Stirling Castle and Loch Lomond

Peter and I have just returned from another fabulous weekend in Edinburgh, Scotland. We both absolutely love Edinburgh so much to where we had a somewhat serious discussion about moving to Edinburgh for a year after our stint in England. The city is clean, the people are friendly, the Scottish accent is sexy, and the restaurants are great (both food and service). The downfall is, of course, the weather.

The city of Edinburgh is currently gearing up for the 2012 Royal Edinburgh Military Tattoo. I don’t quite understand what the Tattoo entails but I believe it includes military drum performances, dance performances and even concerts by Rod Stewart. Event preparation begins in late April and were clearly underway based on the ongoing stadium seat construction. It is widely known that Edinburgh’s population doubles (to one million) in the month of August during this event.

Having heard so many great things about the Scottish Highlands, we decided to book a tour of Stirling Castle and Loch Lomond. I really wanted to tour Loch Ness but Loch Ness is too far away from Edinburgh for our liking, therefore, Nessie hunting was not in the cards.

Our tour guide, Michael, kicked off the tour by saying, “Welcome aboard. I know many of you chose to book a tour because you were afraid to drive on the other side of the road but you should not have worried because the roads in Scotland are usually only wide enough for one car.”

Stirling Castle

The first stop on our tour was Stirling Castle which is located about 30 miles northwest of Edinburgh.

Stirling Castle is one of the largest castles in Scotland and resembles Edinburgh Castle perched on top of old volcanic rock with the city nestles below. It is surrounded by huge cliffs on three sides. Most of the buildings were built in the fifteenth and sixteenth centuries but some structures date back to the fourteenth century. It is equal parts palace and fortress and was used often as a residence for the royal family before Scotland became best friends with England and joined together in the union that exists today.

Loch Lomond

The next stop on our tour was Loch Lomond. We drove along a small, winding road and visited the east side of the loch which is the less popular side due to accessibility.

There are over 30,000 freshwater lochs (read: lakes) in Scotland with Loch Lomond being the largest by surface area.
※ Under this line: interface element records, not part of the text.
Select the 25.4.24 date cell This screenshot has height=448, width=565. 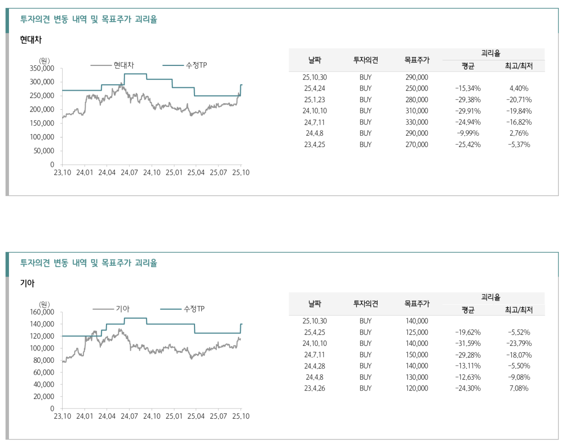point(315,88)
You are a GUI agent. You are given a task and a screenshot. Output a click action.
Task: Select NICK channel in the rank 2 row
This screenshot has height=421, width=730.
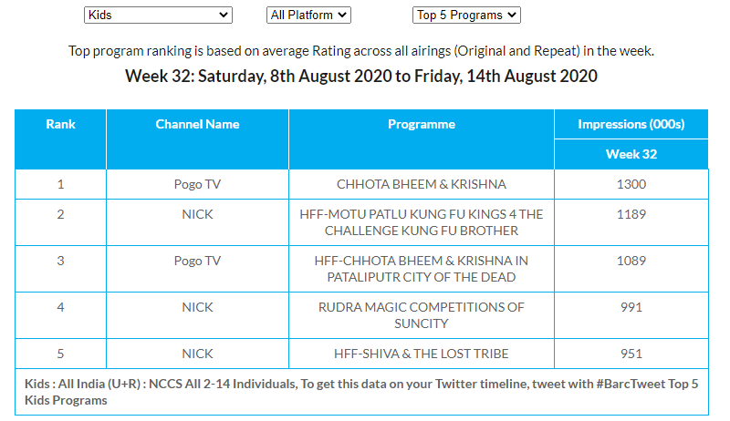[197, 214]
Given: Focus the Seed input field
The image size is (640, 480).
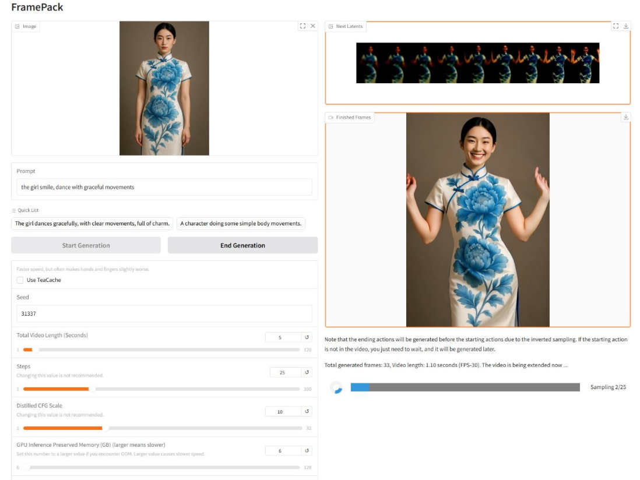Looking at the screenshot, I should point(164,314).
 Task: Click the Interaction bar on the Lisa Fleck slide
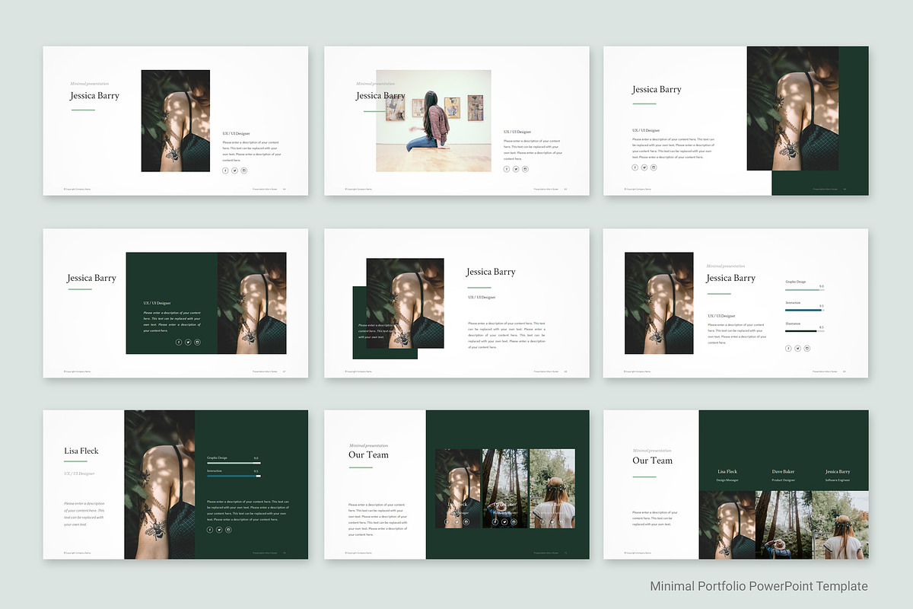[x=234, y=476]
At its greatest points, it is 24 miles long, five miles wide, and 620 feet deep. It is the second-largest loch (after Loch Ness) by water volume. Our guide informed us that if it stopped raining in Scotland today, the citizens of Scotland could survive off of the water in the lochs for 500 years. Blimey!

After a short stop at Loch Katrine, we drove back to Edinburgh. I think our guide/driver, Michael, was the only person awake for the journey back to Edinburgh. Even I dosed off and that never happens!

We spent the following day walking around Edinburgh and indulging in the thermal suite at the spa in our hotel. The thermal suite included several different heated rooms which included dry saunas, humid saunas, rainforest showers, heated stone beds, and a heated outdoor hydro-pool. We spent about two hours in the thermal suite and I was exhausted afterward.

It is weekends like this that make me feel that our move to England was the right decision. It is pretty neat to be in a different culture or even a different country by traveling only a couple of hours.